Please transcribe the entries below without omitting a single character.
>>>>>
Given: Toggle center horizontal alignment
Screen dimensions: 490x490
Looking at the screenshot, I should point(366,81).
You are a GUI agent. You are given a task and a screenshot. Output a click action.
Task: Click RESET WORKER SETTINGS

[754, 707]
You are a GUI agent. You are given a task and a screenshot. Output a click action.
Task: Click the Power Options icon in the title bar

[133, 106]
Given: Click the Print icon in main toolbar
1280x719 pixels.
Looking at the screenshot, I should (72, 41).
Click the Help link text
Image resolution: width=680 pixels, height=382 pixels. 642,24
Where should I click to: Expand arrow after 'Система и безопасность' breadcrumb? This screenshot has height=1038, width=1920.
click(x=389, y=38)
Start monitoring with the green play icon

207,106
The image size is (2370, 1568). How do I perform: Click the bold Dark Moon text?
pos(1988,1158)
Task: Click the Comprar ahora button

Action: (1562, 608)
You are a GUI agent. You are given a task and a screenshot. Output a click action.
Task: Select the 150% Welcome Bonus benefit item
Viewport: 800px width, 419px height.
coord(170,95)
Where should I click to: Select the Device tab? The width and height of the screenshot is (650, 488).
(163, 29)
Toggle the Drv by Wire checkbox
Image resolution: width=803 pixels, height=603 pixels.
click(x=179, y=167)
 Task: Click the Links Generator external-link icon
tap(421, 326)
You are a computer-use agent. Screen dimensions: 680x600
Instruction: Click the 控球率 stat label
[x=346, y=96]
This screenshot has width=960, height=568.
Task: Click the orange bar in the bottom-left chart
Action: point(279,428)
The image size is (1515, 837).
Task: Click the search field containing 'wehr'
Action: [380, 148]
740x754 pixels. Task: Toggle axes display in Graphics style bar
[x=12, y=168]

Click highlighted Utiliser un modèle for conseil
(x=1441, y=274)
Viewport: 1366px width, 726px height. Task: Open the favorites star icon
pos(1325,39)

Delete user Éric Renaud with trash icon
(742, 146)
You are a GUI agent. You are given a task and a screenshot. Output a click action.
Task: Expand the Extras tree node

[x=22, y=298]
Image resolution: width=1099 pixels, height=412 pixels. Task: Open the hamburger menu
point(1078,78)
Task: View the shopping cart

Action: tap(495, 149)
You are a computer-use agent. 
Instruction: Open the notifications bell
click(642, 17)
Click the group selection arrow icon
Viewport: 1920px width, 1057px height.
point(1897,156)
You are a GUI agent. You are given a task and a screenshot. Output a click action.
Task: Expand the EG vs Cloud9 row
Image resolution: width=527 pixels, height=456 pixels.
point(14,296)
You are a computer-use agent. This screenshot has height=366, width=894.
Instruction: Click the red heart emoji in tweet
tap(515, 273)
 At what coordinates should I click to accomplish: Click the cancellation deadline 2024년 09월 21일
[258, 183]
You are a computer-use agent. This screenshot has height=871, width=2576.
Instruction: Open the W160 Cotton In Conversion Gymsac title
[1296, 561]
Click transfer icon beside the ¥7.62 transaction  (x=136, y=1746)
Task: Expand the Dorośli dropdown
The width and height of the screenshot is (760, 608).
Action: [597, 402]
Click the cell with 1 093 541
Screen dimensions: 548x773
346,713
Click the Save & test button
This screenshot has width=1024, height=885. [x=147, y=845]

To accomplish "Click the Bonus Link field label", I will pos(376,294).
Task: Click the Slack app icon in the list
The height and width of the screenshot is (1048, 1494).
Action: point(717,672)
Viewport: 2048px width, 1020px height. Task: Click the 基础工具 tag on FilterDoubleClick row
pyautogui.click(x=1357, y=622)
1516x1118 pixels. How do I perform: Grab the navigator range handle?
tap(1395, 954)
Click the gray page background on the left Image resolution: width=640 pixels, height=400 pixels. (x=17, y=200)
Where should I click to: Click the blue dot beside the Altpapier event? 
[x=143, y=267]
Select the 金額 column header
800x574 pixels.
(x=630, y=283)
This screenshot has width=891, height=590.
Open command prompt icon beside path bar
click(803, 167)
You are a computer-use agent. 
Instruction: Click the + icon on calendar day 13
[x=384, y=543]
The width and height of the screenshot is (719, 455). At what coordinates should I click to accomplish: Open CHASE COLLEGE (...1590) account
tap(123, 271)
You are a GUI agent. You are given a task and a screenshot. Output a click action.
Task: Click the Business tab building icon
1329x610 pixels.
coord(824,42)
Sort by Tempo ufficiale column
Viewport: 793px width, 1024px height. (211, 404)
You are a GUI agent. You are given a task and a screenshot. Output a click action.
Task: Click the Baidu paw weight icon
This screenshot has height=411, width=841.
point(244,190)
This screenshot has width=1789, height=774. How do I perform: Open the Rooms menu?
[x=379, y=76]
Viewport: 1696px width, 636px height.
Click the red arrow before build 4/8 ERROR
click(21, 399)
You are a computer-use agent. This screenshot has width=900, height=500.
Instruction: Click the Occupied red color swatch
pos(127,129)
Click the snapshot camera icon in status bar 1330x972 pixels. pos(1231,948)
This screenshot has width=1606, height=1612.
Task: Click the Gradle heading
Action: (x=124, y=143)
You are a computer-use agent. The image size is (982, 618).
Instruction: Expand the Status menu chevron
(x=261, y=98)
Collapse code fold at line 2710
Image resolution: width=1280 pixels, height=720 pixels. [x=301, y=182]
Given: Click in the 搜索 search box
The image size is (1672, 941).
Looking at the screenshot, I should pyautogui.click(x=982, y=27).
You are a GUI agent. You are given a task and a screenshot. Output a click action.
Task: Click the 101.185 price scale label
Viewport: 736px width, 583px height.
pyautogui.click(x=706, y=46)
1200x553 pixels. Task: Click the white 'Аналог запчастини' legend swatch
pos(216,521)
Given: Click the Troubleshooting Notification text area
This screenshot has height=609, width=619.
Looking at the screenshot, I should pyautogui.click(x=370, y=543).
<<<<<
* Completed task
Given: Toggle center horizontal alignment
Screen dimensions: 490x490
Looking at the screenshot, I should point(366,81).
You are a GUI agent. You are given a task and a screenshot. Output a click action.
Task: Click RESET WORKER SETTINGS

[754, 707]
You are a GUI agent. You are given a task and a screenshot. Output a click action.
Task: Click the Power Options icon in the title bar

[133, 106]
Given: Click the Print icon in main toolbar
1280x719 pixels.
Looking at the screenshot, I should (72, 41).
Click the Help link text
Image resolution: width=680 pixels, height=382 pixels. 642,24
Where should I click to: Expand arrow after 'Система и безопасность' breadcrumb? This screenshot has height=1038, width=1920.
click(x=389, y=38)
Start monitoring with the green play icon

207,106
The image size is (2370, 1568). How do I perform: Click the bold Dark Moon text?
pos(1988,1158)
Task: Click the Comprar ahora button

Action: (1562, 608)
You are a GUI agent. You are given a task and a screenshot. Output a click action.
Task: Select the 150% Welcome Bonus benefit item
Viewport: 800px width, 419px height.
coord(170,95)
Where should I click to: Select the Device tab? The width and height of the screenshot is (650, 488).
(163, 29)
Toggle the Drv by Wire checkbox
Image resolution: width=803 pixels, height=603 pixels.
click(x=179, y=167)
 Task: Click the Links Generator external-link icon
tap(421, 326)
You are a computer-use agent. Screen dimensions: 680x600
Instruction: Click the 控球率 stat label
[x=346, y=96]
This screenshot has width=960, height=568.
Task: Click the orange bar in the bottom-left chart
Action: point(279,428)
The image size is (1515, 837).
Task: Click the search field containing 'wehr'
Action: [380, 148]
740x754 pixels. Task: Toggle axes display in Graphics style bar
[x=12, y=168]

Click highlighted Utiliser un modèle for conseil
(x=1441, y=274)
Viewport: 1366px width, 726px height. Task: Open the favorites star icon
pos(1325,39)

Delete user Éric Renaud with trash icon
(742, 146)
You are a GUI agent. You are given a task and a screenshot. Output a click action.
Task: Expand the Extras tree node

[x=22, y=298]
Image resolution: width=1099 pixels, height=412 pixels. Task: Open the hamburger menu
point(1078,78)
Task: View the shopping cart

Action: tap(495, 149)
You are a computer-use agent. 
Instruction: Open the notifications bell
click(642, 17)
Click the group selection arrow icon
Viewport: 1920px width, 1057px height.
point(1897,156)
You are a GUI agent. You are given a task and a screenshot. Output a click action.
Task: Expand the EG vs Cloud9 row
Image resolution: width=527 pixels, height=456 pixels.
point(14,296)
You are a computer-use agent. This screenshot has height=366, width=894.
Instruction: Click the red heart emoji in tweet
tap(515, 273)
 At what coordinates should I click to accomplish: Click the cancellation deadline 2024년 09월 21일
[258, 183]
You are a computer-use agent. This screenshot has height=871, width=2576.
Instruction: Open the W160 Cotton In Conversion Gymsac title
[1296, 561]
Click transfer icon beside the ¥7.62 transaction  (x=136, y=1746)
Task: Expand the Dorośli dropdown
The width and height of the screenshot is (760, 608).
Action: [597, 402]
Click the cell with 1 093 541
Screen dimensions: 548x773
346,713
Click the Save & test button
This screenshot has width=1024, height=885. [x=147, y=845]

To accomplish "Click the Bonus Link field label", I will pos(376,294).
Task: Click the Slack app icon in the list
The height and width of the screenshot is (1048, 1494).
Action: point(717,672)
Viewport: 2048px width, 1020px height. Task: Click the 基础工具 tag on FilterDoubleClick row
pyautogui.click(x=1357, y=622)
1516x1118 pixels. How do I perform: Grab the navigator range handle?
tap(1395, 954)
Click the gray page background on the left Image resolution: width=640 pixels, height=400 pixels. (x=17, y=200)
Where should I click to: Click the blue dot beside the Altpapier event? 
[x=143, y=267]
Select the 金額 column header
800x574 pixels.
(x=630, y=283)
This screenshot has width=891, height=590.
Open command prompt icon beside path bar
click(803, 167)
You are a computer-use agent. 
Instruction: Click the + icon on calendar day 13
[x=384, y=543]
The width and height of the screenshot is (719, 455). At what coordinates should I click to accomplish: Open CHASE COLLEGE (...1590) account
tap(123, 271)
You are a GUI agent. You are given a task and a screenshot. Output a click action.
Task: Click the Business tab building icon
1329x610 pixels.
coord(824,42)
Sort by Tempo ufficiale column
Viewport: 793px width, 1024px height. (211, 404)
You are a GUI agent. You are given a task and a screenshot. Output a click action.
Task: Click the Baidu paw weight icon
This screenshot has height=411, width=841.
point(244,190)
This screenshot has width=1789, height=774. How do I perform: Open the Rooms menu?
[x=379, y=76]
Viewport: 1696px width, 636px height.
Click the red arrow before build 4/8 ERROR
click(21, 399)
You are a computer-use agent. This screenshot has width=900, height=500.
Instruction: Click the Occupied red color swatch
pos(127,129)
Click the snapshot camera icon in status bar 1330x972 pixels. pos(1231,948)
This screenshot has width=1606, height=1612.
Task: Click the Gradle heading
Action: (x=124, y=143)
You are a computer-use agent. The image size is (982, 618).
Instruction: Expand the Status menu chevron
(x=261, y=98)
Collapse code fold at line 2710
Image resolution: width=1280 pixels, height=720 pixels. [x=301, y=182]
Given: Click in the 搜索 search box
The image size is (1672, 941).
Looking at the screenshot, I should pyautogui.click(x=982, y=27).
You are a GUI agent. You are given a task and a screenshot. Output a click action.
Task: Click the 101.185 price scale label
Viewport: 736px width, 583px height.
pyautogui.click(x=706, y=46)
1200x553 pixels. Task: Click the white 'Аналог запчастини' legend swatch
pos(216,521)
Given: Click the Troubleshooting Notification text area
This screenshot has height=609, width=619.
Looking at the screenshot, I should pyautogui.click(x=370, y=543).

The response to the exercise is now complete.